With cities crippled by congestion and a rapidly growing population, Australia needs space-efficient transport solutions like dockless shared bikes, Craig Richards writes.
It sounded like a great idea. Bikes all over the city that you could hop on whenever and ride to wherever you needed to go.
For the busy individual, it ticked the vital door-to-door convenience box. For society, it provided the last-mile, congestion-busting solution at no cost to the taxpayer. Even better, people would get the exercise they so desperately need without having to sign up to hardcore activities like F45 or contact sports.
But after bursting onto Australian city streets in mid-2017, dockless share bikes are on life support.
A raft of companies have come and gone from Australian capital cities: oBike, ofo and Reddy Go from Sydney, ofo from Adelaide and oBike from Melbourne. Mo Bike is still pedalling away in Sydney and the Gold Coast.
The big question is, were dockless share bikes, like fidget spinners, a short-term fad, or are they a legitimate form of transport that had a wobbly start?
The place to start is looking at what went wrong. While it seemed they were filling a gap in the market, the reality was there wasn’t a market in the gap – at least in 2018 Australia. The authorities hated them. The non-riding public treated them as rubbish. The hardcore bike riders turned their noses up at the bike quality.
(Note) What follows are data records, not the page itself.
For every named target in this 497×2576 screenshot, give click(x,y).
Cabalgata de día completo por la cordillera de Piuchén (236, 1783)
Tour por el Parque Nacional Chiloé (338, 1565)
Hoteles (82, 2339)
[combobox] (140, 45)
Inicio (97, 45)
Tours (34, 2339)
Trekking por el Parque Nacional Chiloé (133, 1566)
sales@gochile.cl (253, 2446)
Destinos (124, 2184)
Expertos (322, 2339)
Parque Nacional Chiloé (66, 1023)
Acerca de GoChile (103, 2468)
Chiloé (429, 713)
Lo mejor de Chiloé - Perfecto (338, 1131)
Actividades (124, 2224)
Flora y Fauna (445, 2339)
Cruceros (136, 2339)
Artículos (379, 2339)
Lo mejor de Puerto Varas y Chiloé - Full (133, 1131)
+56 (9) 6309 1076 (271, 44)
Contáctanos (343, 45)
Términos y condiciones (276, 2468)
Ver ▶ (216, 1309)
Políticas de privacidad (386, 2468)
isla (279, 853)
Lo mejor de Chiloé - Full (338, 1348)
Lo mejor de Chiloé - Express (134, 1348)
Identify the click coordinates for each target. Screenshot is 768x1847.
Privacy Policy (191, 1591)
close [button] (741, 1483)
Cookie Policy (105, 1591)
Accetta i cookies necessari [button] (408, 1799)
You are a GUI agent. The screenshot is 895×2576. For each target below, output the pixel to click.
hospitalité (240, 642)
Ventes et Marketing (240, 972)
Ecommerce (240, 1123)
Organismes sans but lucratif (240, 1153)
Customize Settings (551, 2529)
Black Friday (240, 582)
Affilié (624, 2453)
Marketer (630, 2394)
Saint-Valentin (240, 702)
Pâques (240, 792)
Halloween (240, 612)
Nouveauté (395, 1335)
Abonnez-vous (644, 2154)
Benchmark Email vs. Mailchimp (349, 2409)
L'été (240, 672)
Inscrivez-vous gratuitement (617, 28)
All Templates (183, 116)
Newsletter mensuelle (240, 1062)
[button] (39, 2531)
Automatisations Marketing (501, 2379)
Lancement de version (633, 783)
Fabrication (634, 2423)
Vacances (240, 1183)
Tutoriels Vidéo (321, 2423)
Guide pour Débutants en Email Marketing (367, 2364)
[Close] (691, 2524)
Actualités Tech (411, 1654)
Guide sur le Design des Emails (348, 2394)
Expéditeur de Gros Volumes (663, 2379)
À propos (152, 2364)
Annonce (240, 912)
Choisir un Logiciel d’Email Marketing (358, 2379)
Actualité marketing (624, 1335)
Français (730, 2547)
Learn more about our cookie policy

Only a few of us optimistic urbanists welcomed them.
The authorities led the chorus of discontent. They were unhappy when dockless bikes appeared on their streets without their permission. Without being given a chance to set the rules and having no way to charge the operators, they saw dockless share bikes as unwelcome intruders.
The then Melbourne Lord Mayor called oBikes clutter and threatened to ban them. NSW Minister for Transport Andrew Constance said dockless share bikes are disgusting. The EPA in Victoria promised to crack down on oBike with heavy fines.
When the authorities classified the bikes as litter, that was all the encouragement some people needed to embark on an extraordinary display of vandalism – and for others to condone it. People rebelled by throwing bikes up trees, in waterways and on bus shelter roofs.
Curiously, there was no mention of prosecuting any person who threw a bike in the river.
It’s disappointing that the dockless bike share companies cut and run so quickly. But if you want to know why it happened it’s worth remembering that old saying in business: ‘You never go broke making a profit.’
In short, the dockless bike boom companies just didn’t have a sustainable business model.
Were the meagre rider fees going to cover the costs? Were the authorities going to buy the data showing where people ride bikes? Were advertisers going to foot the bill with signs on the bikes? When cash is leaking out and little is coming in, investors will stop putting their hands in their pockets no matter how deep they are.
Some dockless bike share operations also seemed to rely on the much-hyped ‘gig economy’. Some of the people moving the bikes around in the middle of the night were casual contractors, not employees. I worry about any business that doesn’t provide basic human protections like minimum wages, safety standards and workers’ compensation insurance.
So where to from here?
With our cities crippled with congestion and Infrastructure Australia projecting that the population of Australia’s five capital cities will grow from 15.4 million people to 24.9 million in the next 30 years, the fact is, we need space-efficient transport solutions like dockless bike share.
Almost 70 per cent of Australians travel to work in space-inefficient cars – and at least 63 per cent of those trips are in single occupant vehicles.
Replacing short car trips with bike trips is our best chance of winning the congestion battle.
There is still hope for dockless bike share. There are many innovations that have come back to thrive after a wobbly start – in fact, one of the most successful is the bike itself. The bike was invented in 1817. In 1819, a newspaper in New Haven Connecticuit urged readers to, “Seize, break, destroy… all such machines found running on the sidewalks.”
But if dockless share bikes are to ride again, we’ll need the support of our authorities. Other disruptive transport modes like ride share company Uber and car share companies like Flexicar and Go Get have turned it around. Although once hated, now that authorities have a way to exert some control and grab a piece of the pie, things are back on track.
Most importantly, we’ll need people to want to ride the bikes. That means providing more attractive places to ride away from traffic so we become a society where bike riding is a normal way to get around. We’ll also need places to park the bikes so the bikes aren’t considered litter.
While we prepare for the resurrection, brace yourselves for the next transport disruptor: electric scooters. On the way to our shores is another space-efficient, convenient form of travel that costs the taxpayer nothing.
Let’s hope the ride isn’t as rough for electric scooters as it’s been for share bikes. But if there does turn out to be a market for a new form of transport that requires no physical activity, I’ll hopefully not be the only one who’s sad that an initiative with the potential to get humans moving fell through the gap.